→ Recorded data:
━━━━━━━━━━━━━━━━━━━━━━━━━━━━━━

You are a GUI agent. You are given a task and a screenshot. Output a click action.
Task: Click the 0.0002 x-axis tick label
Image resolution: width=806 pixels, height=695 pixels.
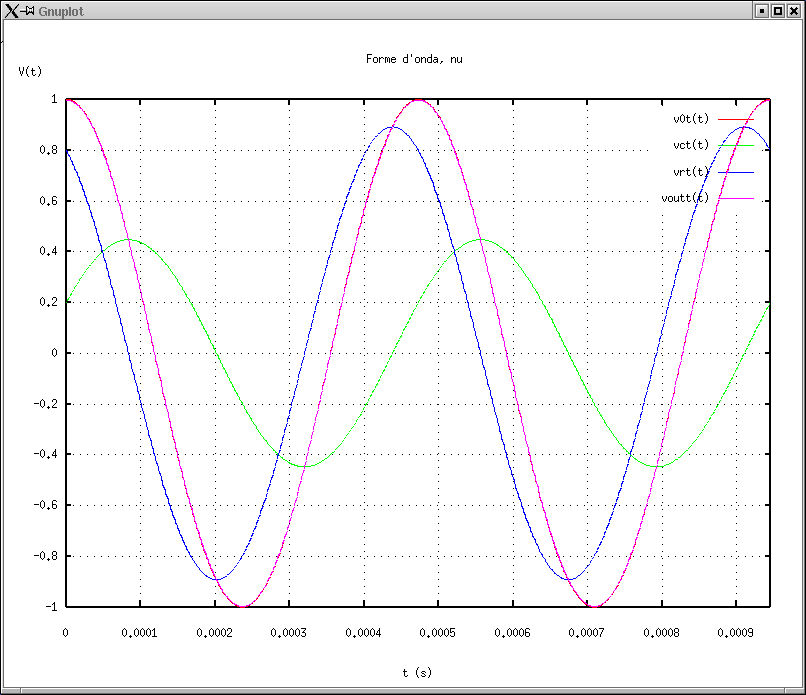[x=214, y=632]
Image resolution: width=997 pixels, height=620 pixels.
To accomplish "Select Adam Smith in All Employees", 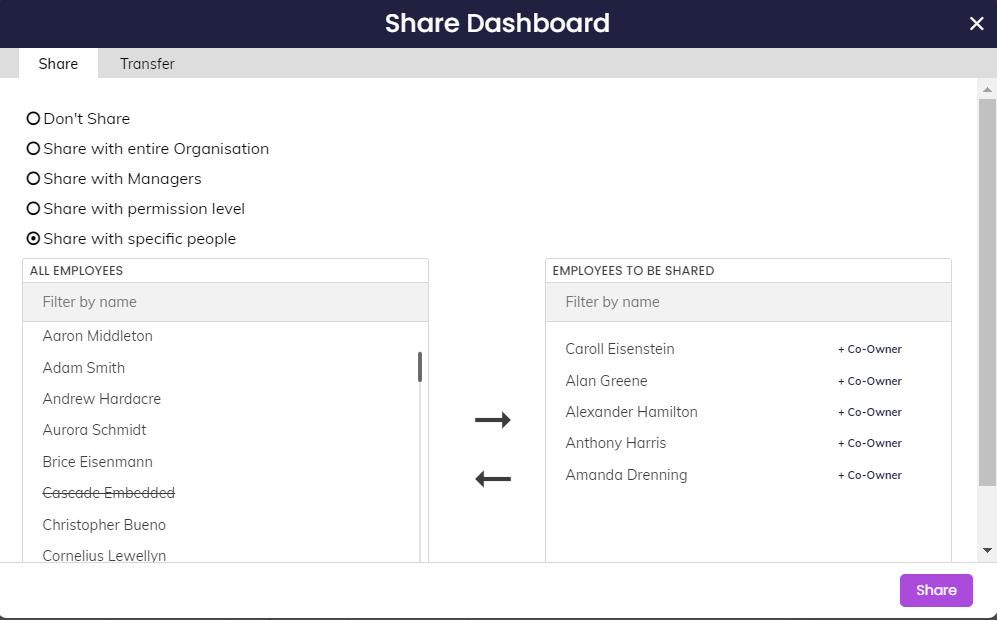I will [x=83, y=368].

━━━━━━━━━━━━━━━━━━━━━━━━━━━━━━

→ Work order:
Please take the lines from the beginning of the data above through the line holding "Image resolution: width=997" and transcribe them exactly, without any pictures.

→ Output below:
You are a GUI agent. You are given a task and a screenshot. Output a click action.
Task: Click the 0.0002 x-axis tick label
Image resolution: width=806 pixels, height=695 pixels.
[x=214, y=632]
Image resolution: width=997 pixels, height=620 pixels.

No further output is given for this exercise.